Have had a look around on this one and surprisingly can't find any answers. I'm simply trying to return the first record for each day based on a [Date/Time] field (see screen shot example below). Any help would be greatly appreciated.

 

[arnelgp]

create 2 queries.

1st query (qryGroupedDays)

select studydate, Min([date/time]) As Dte from yourTable group by studydate

2nd query, join qryGruopedDays with "yourTable":

Select A.studydate, A.Dte As [Date/Time], B.[Accession Number]
B.Needles, [B.Gloves Off]
From qryGroupedDays As A Inner Join yourTable As B
On A.Dte = B.[Date/Time]

 

[plog]

To get the full record requires a sub query to first get the first value of a day.

 SELECT DateValue ([Date/Time]) AS MeaningfulFieldName, MIN(([Date/Time]) AS EarliestTime
FROM YourTableNameHere
GROUP BY DateValue ([Date/Time])

Then you build another query using it and YourTableNameHere, joining them via [Date/Time] to EarliestTime to get all the fields from YourTableNameHere.

 

[plog]

Looking at your data closer:

1. There's multiple 'first' records. 4/1/2022 has 2 'first' records.

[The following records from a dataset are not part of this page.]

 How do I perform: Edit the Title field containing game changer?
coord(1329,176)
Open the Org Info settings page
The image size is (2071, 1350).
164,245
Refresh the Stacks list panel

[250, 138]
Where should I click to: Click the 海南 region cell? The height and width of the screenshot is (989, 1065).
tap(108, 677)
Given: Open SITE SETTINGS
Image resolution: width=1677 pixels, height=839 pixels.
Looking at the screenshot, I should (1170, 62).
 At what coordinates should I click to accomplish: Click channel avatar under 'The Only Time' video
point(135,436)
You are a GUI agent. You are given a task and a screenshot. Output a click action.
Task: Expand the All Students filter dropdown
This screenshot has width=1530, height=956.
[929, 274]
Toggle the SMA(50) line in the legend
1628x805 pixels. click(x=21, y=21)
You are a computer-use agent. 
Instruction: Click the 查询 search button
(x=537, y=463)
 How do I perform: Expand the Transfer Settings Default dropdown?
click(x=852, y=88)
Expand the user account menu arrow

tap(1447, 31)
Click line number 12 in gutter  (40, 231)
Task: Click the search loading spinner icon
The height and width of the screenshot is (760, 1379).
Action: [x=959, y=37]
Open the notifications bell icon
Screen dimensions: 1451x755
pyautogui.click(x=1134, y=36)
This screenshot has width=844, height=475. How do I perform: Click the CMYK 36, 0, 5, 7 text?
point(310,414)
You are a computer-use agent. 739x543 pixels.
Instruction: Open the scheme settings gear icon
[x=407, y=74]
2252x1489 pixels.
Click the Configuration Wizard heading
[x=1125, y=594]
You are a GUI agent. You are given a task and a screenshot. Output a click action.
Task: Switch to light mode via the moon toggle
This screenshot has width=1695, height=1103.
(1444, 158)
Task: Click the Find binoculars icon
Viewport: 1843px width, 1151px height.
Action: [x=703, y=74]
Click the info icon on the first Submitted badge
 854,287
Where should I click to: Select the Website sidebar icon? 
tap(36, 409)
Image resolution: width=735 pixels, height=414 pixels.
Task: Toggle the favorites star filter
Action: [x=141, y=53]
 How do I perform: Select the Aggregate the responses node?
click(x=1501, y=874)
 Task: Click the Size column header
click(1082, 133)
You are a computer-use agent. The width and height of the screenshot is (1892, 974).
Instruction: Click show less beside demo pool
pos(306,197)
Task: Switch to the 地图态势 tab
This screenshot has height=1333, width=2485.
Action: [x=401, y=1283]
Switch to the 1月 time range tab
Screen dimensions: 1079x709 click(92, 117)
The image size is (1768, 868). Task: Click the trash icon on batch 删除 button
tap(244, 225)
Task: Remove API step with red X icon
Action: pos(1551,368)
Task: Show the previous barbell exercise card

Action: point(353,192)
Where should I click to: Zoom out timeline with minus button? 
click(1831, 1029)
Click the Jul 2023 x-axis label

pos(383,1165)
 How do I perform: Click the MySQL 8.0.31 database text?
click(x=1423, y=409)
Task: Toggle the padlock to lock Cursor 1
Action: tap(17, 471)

2. Your storing duplicate data. Study date and Needle is just the date and time of Date/Time broken out seperately, you shouldn't do that, just use Date/Time

3. Poor names. Only use alphanumeric characters in names (no slashes or spaces). And give meaningful names to fields. What date/time does Date/Time represent? Prefix or suffix that into the name.